Exercise without Equipment Part Five

Welcome back for part five all you article reading indoor exercisers! Move down to this batch and the how to’s if this isn’t the first in the series you’ve read. If it is, then welcome and be prepared to learn some great ways to stay in shape and shed those extra pounds without having to spend a penny and in the comfort of your own home! Let the exercising begin.

 

  1. Isometric Towel Rolls. Your upper back is possibly the best part of your body to exercise if you’re trying to burn calories and lose a bit of weight. It can be tricky to exercise this area without specialist equipment but never fear, Yourwellness is here with a technique which will exercise that area and then some! This exercise will improve posture, build up the muscles in your shoulders and better define your upper body overall!

How To

Start with your left leg forwards and your right leg behind you (in the split stance). Step on the end of a large towel with your left foot and take the other end of the towel with your right hand. Press down hard with your left heal and pull as hard as you can on the towel with your right hand, try and hold this position for the full 60 seconds and if you can’t manage that, then do it in shorter 10 second bursts. Repeat this with the other foot/hand combo.

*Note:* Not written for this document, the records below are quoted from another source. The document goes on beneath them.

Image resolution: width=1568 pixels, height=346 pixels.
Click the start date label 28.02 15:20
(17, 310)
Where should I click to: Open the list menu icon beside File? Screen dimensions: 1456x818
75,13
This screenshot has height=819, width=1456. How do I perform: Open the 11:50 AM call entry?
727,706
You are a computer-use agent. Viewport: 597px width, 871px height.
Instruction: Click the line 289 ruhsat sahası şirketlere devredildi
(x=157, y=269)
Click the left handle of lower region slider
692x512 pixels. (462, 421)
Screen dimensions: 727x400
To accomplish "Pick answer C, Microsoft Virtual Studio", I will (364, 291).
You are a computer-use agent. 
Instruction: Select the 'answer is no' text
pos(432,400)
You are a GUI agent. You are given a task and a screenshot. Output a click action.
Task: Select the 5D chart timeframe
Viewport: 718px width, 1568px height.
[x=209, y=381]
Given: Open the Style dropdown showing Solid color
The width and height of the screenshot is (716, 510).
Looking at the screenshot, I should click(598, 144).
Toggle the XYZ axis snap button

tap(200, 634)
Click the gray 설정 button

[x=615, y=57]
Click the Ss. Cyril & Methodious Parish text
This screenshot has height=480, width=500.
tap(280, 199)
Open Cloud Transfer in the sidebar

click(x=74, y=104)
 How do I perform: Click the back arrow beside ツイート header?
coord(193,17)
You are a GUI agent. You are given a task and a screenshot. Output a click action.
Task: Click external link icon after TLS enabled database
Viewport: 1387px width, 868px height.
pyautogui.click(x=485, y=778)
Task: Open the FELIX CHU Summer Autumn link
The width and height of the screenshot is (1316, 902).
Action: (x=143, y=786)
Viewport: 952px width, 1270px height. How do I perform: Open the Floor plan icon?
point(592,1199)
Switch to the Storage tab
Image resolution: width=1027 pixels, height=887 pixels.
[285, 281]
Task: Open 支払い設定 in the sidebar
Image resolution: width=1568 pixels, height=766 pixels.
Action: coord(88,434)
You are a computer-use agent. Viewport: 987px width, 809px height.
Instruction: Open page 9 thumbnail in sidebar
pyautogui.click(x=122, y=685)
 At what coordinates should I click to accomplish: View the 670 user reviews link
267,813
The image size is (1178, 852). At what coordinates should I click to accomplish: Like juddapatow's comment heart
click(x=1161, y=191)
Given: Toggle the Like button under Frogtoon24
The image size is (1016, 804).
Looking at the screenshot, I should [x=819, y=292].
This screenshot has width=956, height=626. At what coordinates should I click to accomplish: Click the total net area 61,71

  1. Power Step Ups. A slightly higher impact version of the step ups I outlined in one of the earlier articles, you’ll need a box, bench or step which is stable and will take your weight. This is a great exercise for toning your bum and as that areas the most active metabolically, you’ll find it burns a huge amount of calories without being too strenuous.

How To

Start with your right foot on your box, step or bench. Align your knee and ankle and put your weight onto that heel. Push up with your right foot and swing your arms up as you do so, bringing your other foot up onto your box, step or bench and effectively reversing the position. As always, do this for around 60 seconds or as long as you can handle!